National Arbor Day in falls on the last Friday in April each year. Arbor Day is the annual holiday encouraging all U.S. citizens to plant, care for, and celebrate local trees. Local observations are usually timed to coincide with optimum planting weather, and presents a wonderful opportunity for parents and teachers to instill in our students a sense of appreciation for America’s natural resources. Furthermore, Arbor Day is a perfect occasion to explain what caring for our tree population means for the betterment of our nation and to nurture students' developing sense of national unity.
These three facts should jump start any Arbor Day celebration. Plus, below is a presidential reminder as to exactly why we should tend to our nation’s trees.
The World Celebrates Arbor Day
- The world's first Arbor Day was celebrated in Spain. The village of Mondoñedo (current-day Alameda de los Remedios) holds the honor of having the first documented arbor planting festival… in 1594. The lime and horse-chestnut tree varieties used in 1594 are still planted there.
- The first American Arbor Day occurred on April 10, 1872, at the urging of Julius Sterling Morton in Nebraska City, Nebraska. Morton served as President Grover Cleveland’s Secretary of Agriculture. Thanks to his efforts, nearly one million trees were planted in Nebraska on that first Arbor Day.
- In 1907, Arbor Day got a valuable springboard into the educational sector. Already, there was growing concern over the rapid destruction of American forests, so conservationists urged then-President Theodore Roosevelt to speak to public school children about the importance of trees and forestry.
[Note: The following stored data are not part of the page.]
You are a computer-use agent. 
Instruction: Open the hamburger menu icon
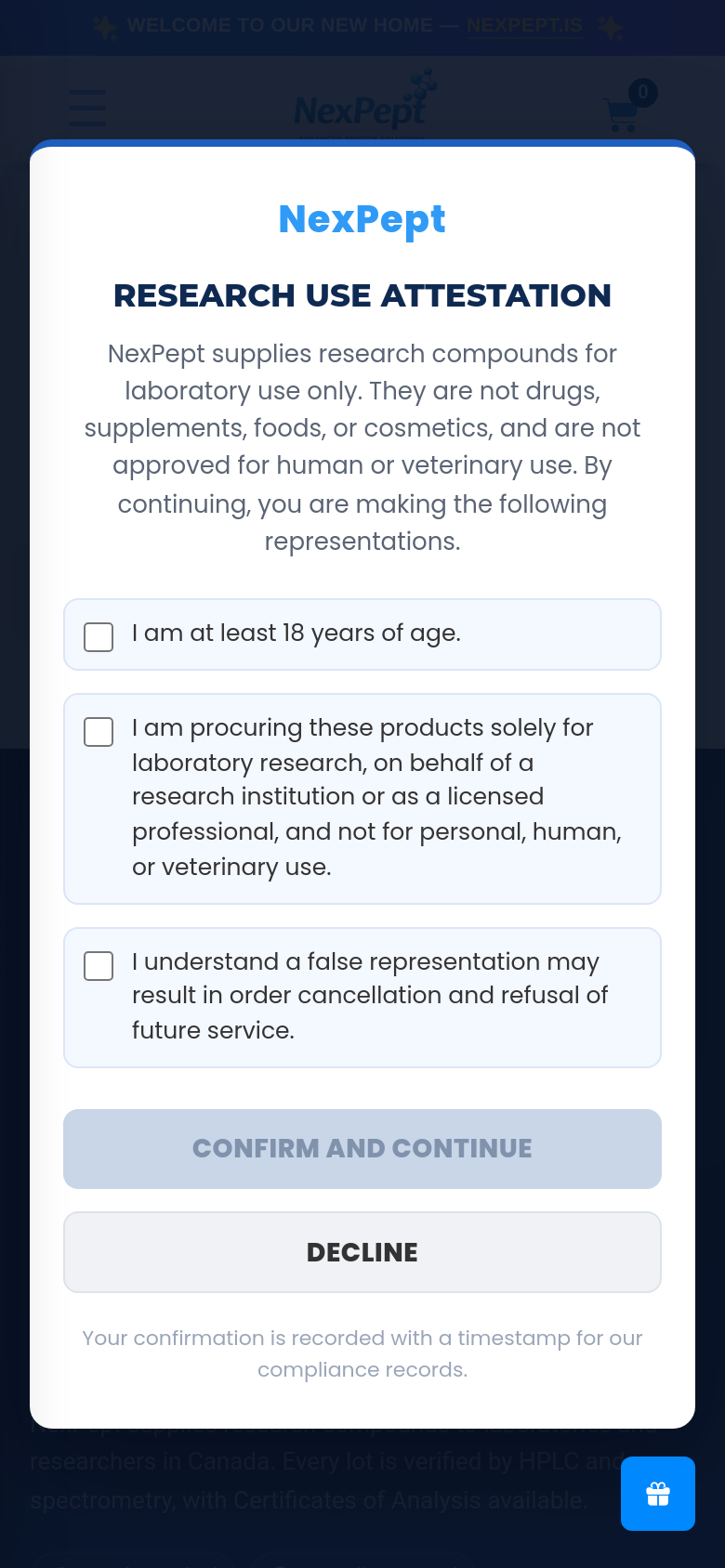(x=87, y=108)
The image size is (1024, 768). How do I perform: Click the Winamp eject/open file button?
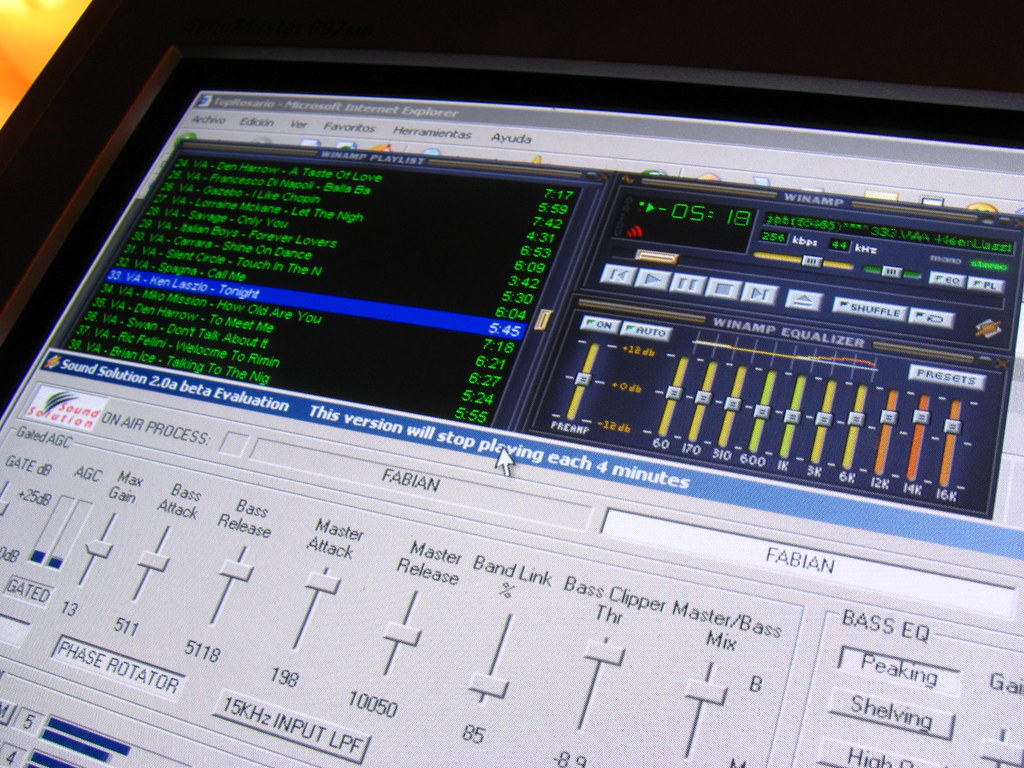(803, 299)
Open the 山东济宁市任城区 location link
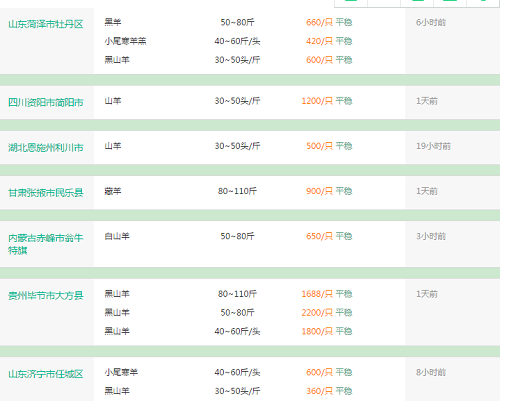This screenshot has height=406, width=505. click(46, 374)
Roosevelt did more than speak to the children — on April 15, 1907, President Roosevelt issued the “Arbor Day Proclamation to the School Children of the United States” and delivered hard copies for reading aloud in public schools across the nation.
To the School Children of the United States
For its thoughtfulness and transcendence, we have included President Theodore Roosevelt’s April 15, 1907 proclamation here, as sourced from the Library of Congress.
To the School Children of the United States:
Arbor Day (which means simply “Tree Day”) is now observed in every State in our Union—and mainly in the schools. At various times from January to December, but chiefly in this month of April, you give a day or part of a day to special exercises and perhaps to actual tree planting, in recognition of the importance of trees to us as a Nation, and of what they yield in adornment, comfort, and useful products to the communities in which you live.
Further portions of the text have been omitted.